Ratings on the -4 to 4 scale.
- The President's Analyst: 1
- Our Man Flint: 0
- Brighton Beach Memoirs: 0
- Thelma & Louise: 2
- The Wild Bunch: 2
I'm not sure about those last two ratings, actually.
The President's Analyst
James Coburn becomes the pyschiatric analyst for the president of the USA, until he overloads and makes a run for it, becoming The Man Who Knows Too Much. The first of two movies shown at merde's James Coburn Memorial Film Fest, last Saturday. The humor here is fairly broad, and Coburn's manic grin is used effectively to show a man who's lost it. But rather than trying to match a formula, it's just over the top silly--the soup with the red alert, the Canadians, and the TPC behind it all. I was just waiting for the pull-back scene in the field, and they gave me everything I was hoping for and more. Silly in a sort of just-shy-of-Python way, but never reaches the height or density of comedy they do. Rating (-4 to 4): 1
Our Man Flint
James Coburn is secret agent Derek Flint, brought in to stop some evil scientists who threaten to destroy the world. Coburn's more famous action satire clings closely to the Bond formula in everything that matters: the girls, the fights, the villain's lair. It pushes all of those things for comedy, but good bits like the Get-Smart-esque scene where he trades information with Agent 0008 or horrible eagle pun are few and far between; instead a lot of time sticking with the tropes. As such it's hard for me to get behind it; there are, I think, better Bond parodies. Rating (-4 to 4): 0
Brighton Beach Memoirs
Eugene Morris Jarvis worries about girls and growing up but mostly just watches the trials and tribulations of his family.

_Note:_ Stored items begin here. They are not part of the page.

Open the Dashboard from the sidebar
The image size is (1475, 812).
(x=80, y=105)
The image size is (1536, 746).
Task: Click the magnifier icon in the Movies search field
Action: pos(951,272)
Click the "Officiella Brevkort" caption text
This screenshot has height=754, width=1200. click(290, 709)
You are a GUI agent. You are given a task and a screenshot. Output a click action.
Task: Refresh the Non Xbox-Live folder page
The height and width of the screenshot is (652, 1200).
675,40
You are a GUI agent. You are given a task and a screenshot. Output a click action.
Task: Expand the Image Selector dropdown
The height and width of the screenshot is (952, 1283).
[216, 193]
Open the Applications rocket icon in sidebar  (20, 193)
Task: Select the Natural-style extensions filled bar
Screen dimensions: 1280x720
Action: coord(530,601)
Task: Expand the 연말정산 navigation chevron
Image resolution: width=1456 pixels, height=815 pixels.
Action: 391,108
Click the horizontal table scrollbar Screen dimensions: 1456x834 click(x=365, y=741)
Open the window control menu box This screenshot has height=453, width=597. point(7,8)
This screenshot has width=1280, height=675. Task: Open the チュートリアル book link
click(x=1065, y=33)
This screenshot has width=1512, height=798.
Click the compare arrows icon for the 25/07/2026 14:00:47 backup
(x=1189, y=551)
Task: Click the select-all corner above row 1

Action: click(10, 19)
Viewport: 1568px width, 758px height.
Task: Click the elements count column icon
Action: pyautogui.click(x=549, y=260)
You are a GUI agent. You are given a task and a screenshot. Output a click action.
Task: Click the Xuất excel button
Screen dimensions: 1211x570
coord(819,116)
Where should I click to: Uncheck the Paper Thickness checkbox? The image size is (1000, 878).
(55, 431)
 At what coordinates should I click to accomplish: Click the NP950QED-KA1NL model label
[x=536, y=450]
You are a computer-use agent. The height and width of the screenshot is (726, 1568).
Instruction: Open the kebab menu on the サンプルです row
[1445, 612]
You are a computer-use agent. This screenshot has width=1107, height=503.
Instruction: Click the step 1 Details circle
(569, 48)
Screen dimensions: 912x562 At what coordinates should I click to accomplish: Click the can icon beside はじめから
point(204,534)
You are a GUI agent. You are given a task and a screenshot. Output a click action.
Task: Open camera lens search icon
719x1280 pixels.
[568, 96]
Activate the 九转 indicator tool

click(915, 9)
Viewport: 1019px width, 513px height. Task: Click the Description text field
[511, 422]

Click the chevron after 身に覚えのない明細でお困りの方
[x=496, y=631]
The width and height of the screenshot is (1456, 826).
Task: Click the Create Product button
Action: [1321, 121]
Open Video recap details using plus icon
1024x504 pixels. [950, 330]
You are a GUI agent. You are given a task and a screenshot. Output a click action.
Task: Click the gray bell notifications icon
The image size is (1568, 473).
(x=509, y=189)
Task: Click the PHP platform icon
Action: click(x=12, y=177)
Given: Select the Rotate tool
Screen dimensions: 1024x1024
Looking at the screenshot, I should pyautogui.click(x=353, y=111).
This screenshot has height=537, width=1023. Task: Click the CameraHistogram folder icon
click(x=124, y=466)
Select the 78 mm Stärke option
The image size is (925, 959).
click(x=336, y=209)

This kind of rubbed me the wrong way because the narrator was such an unimportant character and quite a few scenes played out that the narrator shouldn't have known about, so the whole time this sort of bad-POV-thing was bothering me. (If both of those things hadn't been true, it wouldn't have bothered me.) Anyway, it's a not-very-gripping tale of growing up and letting go and family and blah. I guess the acting was pretty good, except for the actress playing Nora. Rating (-4 to 4): 0
Thelma & Louise
Thelma and Louise plan a short vacation; things involving guns go wrong, and they run for their, umm, something. [The obvious plot contrivance of Louise choosing not to go to the cops early on would have been ok if she hadn't later said "I'm sorry, we should have gone to the police earlier." Somehow that discovery undercut my suspension of disbelief.] Mostly entertaining exploration of female bonding, and fun to watch Thelma's character grow and get stronger. One thing that I found cheesy was the attempt to end on an "up" note, plus the montage of them smiling and laughing at the end. The DVD included an alternate ending and commentary about it, and while I agree that ending with Keitel would shift the story towards him too much, I disagree with the "showing the car falling from above shows that they're definitely dead" and that's bad. I absolutely and utterly knew they were dead anyway, so I would have appreciated the shots. And I think there's an intent here at mythmaking, at saying that in the movie world they'll become these mythic characters, and how they died is part of it. So show more. I dunno. I wouldn't come down so strongly on this, perhaps, if I hadn't seen the alternate ending footage so I really know how I'd react. But I'll be generous and say: Rating (-4 to 4): 2
The Wild Bunch
Five outlaws try for one last score as the old west fades around them. Didn't I already see another movie about the old west fading around people? Maybe Unforgiven? I didn't write much detail back then. Anyway, obviously it's difficult for me to judge this movie the way it would have been judged when it came out, what with Hong Kong action movies and everything. Actually, having heard how important a movie it was, I was all set for something fairly weird and wacky, and when it started without credits, very in media res, I thought it was pretty cool. Then it kept forcing me to sort of infer everything about the backstory, which was neat, it's so rare that a Hollywood movie makes you work for it. Then they got into this fight that it seemed obviously they couldn't get out of, and we weren't even at the halfway mark, and Pike went for the machine gun, and I stopped the movie and popped the DVD, and sure enough, I had started with side 2, but two different bad UI design things conspired to keep me from realizing it. So then I watched the first hour and a half, and then finished watching the ending. But now clearly all the in media res and implicit backstory and keeping me on my toes was all gone, and the backstory was all explicit, and the movie was awfully long for a small amount of content. And, argh, a montage at the end of them smiling and laughing. Still, I'm going to guess how I'd feel if I'd seen it properly, and trying to give it credit for its age, and say: Rating (-4 to 4): 2.